1.认识goole audio set(引用一个Google数据集audio set 使用教程)
数据集的两种形式:
1:描述每个片段的文本(csv)文件,包括YouTube视频ID、开始时间、结束时间和一个或多个标签。
2: TensorFlow Record 文件,称为feature dataset,frame-level features are stored as tensorflow.SequenceExample protocol buffers,这个
原型被以文本的形式给出:
context: {
feature: {
key : "video_id"
value: {
bytes_list: {
value: [YouTube video id string]
}
}
}
feature: {
key : "start_time_seconds"
value: {
float_list: {
value: 6.0
}
}
}
feature: {
key : "end_time_seconds"
value: {
float_list: {
value: 16.0
}
}
}
feature: {
key : "labels"
value: {
int64_list: {
value: [1, 522, 11, 172] # The meaning of the labels can be found here.
}
}
}
}
feature_lists: {
feature_list: {
key : "audio_embedding"
value: {
feature: {
bytes_list: {
value: [128 8bit quantized features]
}
}
feature: {
bytes_list: {
value: [128 8bit quantized features]
}
}
}
... # Repeated for every second of the segment
}
}
• • •
* _书面题目 A_:
根据上面关于Google audio set的这段文字,回答下列问题:
(i) 描述每个片段的文本文件是什么格式?其中包括哪些信息?
(ii) 原型示例中,"start_time_seconds"和"end_time_seconds"的值分别是多少?
(iii) "audio_embedding"中每个feature的值是什么?它按什么频率重复?
• • •
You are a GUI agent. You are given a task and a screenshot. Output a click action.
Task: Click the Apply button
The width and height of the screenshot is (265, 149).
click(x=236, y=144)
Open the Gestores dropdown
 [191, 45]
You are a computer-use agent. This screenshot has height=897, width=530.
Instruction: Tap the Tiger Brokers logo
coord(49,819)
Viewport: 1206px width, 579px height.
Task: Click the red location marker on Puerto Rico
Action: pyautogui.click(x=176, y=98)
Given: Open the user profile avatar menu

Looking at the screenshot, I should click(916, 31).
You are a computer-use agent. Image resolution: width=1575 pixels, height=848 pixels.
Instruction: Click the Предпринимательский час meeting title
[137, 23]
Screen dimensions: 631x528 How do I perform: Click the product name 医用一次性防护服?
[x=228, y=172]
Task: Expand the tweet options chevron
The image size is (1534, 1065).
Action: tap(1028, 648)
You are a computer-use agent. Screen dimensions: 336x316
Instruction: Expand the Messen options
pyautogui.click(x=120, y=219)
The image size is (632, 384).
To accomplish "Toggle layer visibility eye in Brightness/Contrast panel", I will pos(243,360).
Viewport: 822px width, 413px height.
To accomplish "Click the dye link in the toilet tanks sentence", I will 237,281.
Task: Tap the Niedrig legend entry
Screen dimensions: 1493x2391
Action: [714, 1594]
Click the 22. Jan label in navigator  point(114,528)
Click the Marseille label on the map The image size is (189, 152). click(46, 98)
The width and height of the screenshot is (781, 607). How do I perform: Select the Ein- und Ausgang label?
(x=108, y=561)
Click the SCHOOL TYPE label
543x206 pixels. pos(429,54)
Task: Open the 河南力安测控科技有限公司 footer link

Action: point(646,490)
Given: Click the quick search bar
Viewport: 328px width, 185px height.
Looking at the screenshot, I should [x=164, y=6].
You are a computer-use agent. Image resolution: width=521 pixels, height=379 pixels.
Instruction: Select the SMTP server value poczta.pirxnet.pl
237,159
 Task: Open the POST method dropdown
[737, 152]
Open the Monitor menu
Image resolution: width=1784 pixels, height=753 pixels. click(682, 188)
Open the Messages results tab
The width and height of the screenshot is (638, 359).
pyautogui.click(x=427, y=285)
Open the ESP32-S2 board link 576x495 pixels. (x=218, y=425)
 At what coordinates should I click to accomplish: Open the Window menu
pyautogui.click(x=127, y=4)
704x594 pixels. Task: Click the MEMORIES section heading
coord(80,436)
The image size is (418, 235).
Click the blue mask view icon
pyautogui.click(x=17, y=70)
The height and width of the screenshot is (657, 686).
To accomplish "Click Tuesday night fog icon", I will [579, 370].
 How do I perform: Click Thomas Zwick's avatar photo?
• • •
* _书面题目 B_: 请把记录中从包含“Open the Messages results tab”的那一行到记录末尾的这一段重新写出,将其中的“screenshot”改为“screen capture”,其余内容一律不变。

* _完整解答 A_:
(i) csv文件,包括YouTube视频ID、开始时间、结束时间和一个或多个标签。
(ii) 分别是6.0和16.0。
(iii) 值为[128 8bit quantized features],对片段的每一秒重复一次。

* _完整解答 B_:
Open the Messages results tab
The width and height of the screen capture is (638, 359).
pyautogui.click(x=427, y=285)
Open the ESP32-S2 board link 576x495 pixels. (x=218, y=425)
 At what coordinates should I click to accomplish: Open the Window menu
pyautogui.click(x=127, y=4)
704x594 pixels. Task: Click the MEMORIES section heading
coord(80,436)
The image size is (418, 235).
Click the blue mask view icon
pyautogui.click(x=17, y=70)
The height and width of the screen capture is (657, 686).
To accomplish "Click Tuesday night fog icon", I will [579, 370].
 How do I perform: Click Thomas Zwick's avatar photo?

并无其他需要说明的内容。